We’ve noted in the previous Market Outlook that: “S&P tested and respected support at the trend channel moving average. Thursday’s bullish reversal doji candlestick pattern suggested that an important near-term low has been established. So it wouldn’t surprise us to see at least an attempt to rally over the next couple of days.” As anticipated, the S&P dropped as much as 1.6 percent in early Friday session on persisting trade uncertainty, but positive trade rhetoric helped lift the benchmark index to a gain of 0.4 percent to close at 2,881.40. The Dow Jones Industrial Average added 0.5 percent at 25,942.37. The Nasdaq Composite ended the day slightly higher at 7,916.94. The CBOE Volatility Index (VIX), widely considered the best gauge of fear in the market, fell 16 percent to close at 16.04.
Companies that are hinging on a trade resolution remained under some pressure despite the day’s reversal. Energy stocks took a big hit on concerns that growing trade between the world’s two largest oil consumers could affect oil demand. The United States and China together accounted for 34% of global oil consumption in the first quarter of 2019, data from the International Energy Agency shows. As such, the Energy Select Sector SPDR ETF (XLE) fell 0.3 percent last week but is up more than 11 percent YTD, underperformed the S&P. Now the question is whether recent pullback is a pause that refreshes or it’s a beginning of something worse? Below is an update look at a trade in XLE.

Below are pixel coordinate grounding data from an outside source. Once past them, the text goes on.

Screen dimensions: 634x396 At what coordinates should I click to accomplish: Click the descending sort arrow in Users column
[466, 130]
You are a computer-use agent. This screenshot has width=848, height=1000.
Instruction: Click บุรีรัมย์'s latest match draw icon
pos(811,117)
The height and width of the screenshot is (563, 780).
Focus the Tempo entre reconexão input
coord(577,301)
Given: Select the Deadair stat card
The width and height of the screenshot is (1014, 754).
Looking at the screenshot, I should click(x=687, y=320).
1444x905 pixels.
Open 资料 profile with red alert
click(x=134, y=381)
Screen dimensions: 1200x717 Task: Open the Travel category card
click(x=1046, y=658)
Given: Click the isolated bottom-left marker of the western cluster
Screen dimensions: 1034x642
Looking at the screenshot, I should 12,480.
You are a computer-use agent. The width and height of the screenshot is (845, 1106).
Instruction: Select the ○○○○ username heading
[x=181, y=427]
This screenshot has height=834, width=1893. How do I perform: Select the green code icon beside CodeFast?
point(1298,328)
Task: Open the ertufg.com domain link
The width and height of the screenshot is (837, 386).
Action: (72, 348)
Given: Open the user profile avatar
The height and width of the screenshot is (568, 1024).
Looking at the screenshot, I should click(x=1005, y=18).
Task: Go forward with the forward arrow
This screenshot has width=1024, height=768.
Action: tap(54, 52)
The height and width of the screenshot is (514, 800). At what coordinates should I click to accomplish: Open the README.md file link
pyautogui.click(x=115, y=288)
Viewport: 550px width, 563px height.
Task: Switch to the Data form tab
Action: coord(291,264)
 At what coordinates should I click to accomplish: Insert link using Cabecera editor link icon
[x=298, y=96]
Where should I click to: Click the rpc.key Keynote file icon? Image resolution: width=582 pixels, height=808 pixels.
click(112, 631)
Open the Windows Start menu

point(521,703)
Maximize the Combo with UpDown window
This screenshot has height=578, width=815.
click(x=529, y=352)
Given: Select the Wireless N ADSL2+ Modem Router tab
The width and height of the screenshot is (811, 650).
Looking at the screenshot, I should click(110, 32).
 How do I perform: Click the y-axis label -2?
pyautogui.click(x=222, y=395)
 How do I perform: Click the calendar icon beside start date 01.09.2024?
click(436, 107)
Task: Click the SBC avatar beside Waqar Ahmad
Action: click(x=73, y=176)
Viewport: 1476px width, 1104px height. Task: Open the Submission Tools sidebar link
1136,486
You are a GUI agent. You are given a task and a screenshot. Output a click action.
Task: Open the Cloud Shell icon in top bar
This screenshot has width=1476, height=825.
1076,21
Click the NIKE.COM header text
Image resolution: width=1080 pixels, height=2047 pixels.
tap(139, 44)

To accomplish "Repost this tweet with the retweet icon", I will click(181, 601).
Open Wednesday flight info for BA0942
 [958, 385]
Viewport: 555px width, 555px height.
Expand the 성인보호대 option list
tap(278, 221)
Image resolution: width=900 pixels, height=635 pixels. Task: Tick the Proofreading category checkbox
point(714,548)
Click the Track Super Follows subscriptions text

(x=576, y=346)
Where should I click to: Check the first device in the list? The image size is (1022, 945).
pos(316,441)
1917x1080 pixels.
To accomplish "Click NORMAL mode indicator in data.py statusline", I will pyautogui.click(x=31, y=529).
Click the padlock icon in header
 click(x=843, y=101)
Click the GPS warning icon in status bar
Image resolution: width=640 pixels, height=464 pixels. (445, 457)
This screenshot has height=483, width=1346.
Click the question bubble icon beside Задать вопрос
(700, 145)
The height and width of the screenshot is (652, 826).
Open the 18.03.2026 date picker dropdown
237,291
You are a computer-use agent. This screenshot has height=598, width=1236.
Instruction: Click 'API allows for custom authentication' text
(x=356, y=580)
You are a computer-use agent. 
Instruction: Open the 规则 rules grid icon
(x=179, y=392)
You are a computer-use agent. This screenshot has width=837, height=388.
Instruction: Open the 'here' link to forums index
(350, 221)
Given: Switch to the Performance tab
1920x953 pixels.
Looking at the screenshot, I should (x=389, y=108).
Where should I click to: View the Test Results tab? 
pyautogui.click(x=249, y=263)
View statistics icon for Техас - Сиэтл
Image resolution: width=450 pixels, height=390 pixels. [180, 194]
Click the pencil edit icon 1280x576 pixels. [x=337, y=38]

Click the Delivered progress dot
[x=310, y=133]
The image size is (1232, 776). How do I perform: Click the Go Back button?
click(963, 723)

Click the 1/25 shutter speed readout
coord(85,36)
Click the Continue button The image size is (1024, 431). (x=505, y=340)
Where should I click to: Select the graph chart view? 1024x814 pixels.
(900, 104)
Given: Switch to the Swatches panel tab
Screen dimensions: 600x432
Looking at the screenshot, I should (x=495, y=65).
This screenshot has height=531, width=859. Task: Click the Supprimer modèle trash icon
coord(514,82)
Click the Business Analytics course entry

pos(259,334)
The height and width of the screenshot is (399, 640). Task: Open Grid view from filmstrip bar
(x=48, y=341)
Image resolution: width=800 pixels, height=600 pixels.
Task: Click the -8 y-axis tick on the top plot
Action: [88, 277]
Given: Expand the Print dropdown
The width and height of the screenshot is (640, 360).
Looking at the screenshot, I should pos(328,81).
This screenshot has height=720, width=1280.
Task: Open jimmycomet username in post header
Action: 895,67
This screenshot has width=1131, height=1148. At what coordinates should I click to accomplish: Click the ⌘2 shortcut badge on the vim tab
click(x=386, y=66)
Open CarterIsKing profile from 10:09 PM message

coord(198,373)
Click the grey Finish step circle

The graphics below are from our “U.S. Market Trading Map”, show the near-term technical bias and trading ranges. As shown, the underlying is in a short-term bullish trend when the price bars are painted in green. The underlying is in a short-term bearish trend when the price bars are painted in red. The yellow bars identify period of neutral or sideways trading pattern. Additionally, the light-blue shading represents the short-term trading range. A move above or below that range is considered overbought (as represents by the red shading) or oversold (as represents by the dark-green shading). Readings above or below the red and green shaded areas are considered extremely overbought or extremely oversold.
Chart 1.1 – Energy Select Sector SPDR ETF (weekly)
Our “U.S. Market Trading Map” painted XLE bars in red (sell) – see area ‘A’ in the chart. Over the past few weeks, XLE has been trending lower in a short-term corrective mode after the late 2018 rally ran out of steam near the 1-year moving average, a key technical level based on moving averages. The correction is testing support at the 64 zone. That level is significant in charting terms. It roughly corresponds with the 50% Fibonacci retracement of the 2016-2018 upswing and the 20-week moving average. A close below 64 will signify a bearish breakout and a retest of the late 2018 low, around 53 should be expected.
XLE has resistance between 66-69. Short-term traders could use that level as the logical level to measure risk against.
Chart 1.2 – S&P 500 index (daily)
Short-term technical outlook remains bearish (sell). Last changed May 6, 2019 from bullish (buy) (see area ‘A’ in the chart).
[Note: for more details analysis, please take a look at our “US Market ETF Trading Map”]
Once again, the S&P tested and bounced off support at the 2830 zone, or the late March bullish breakaway gap. That level roughly corresponds with the upper boundary of the green band. Momentum shifted higher from near oversold zone, allowing additional upside probing. Nevertheless, Money Flow measure does not appeared strong enough to generate widespread breakouts. While more backing and filling would not be a surprise, a close below 2830 would see a massive pickup in volatility.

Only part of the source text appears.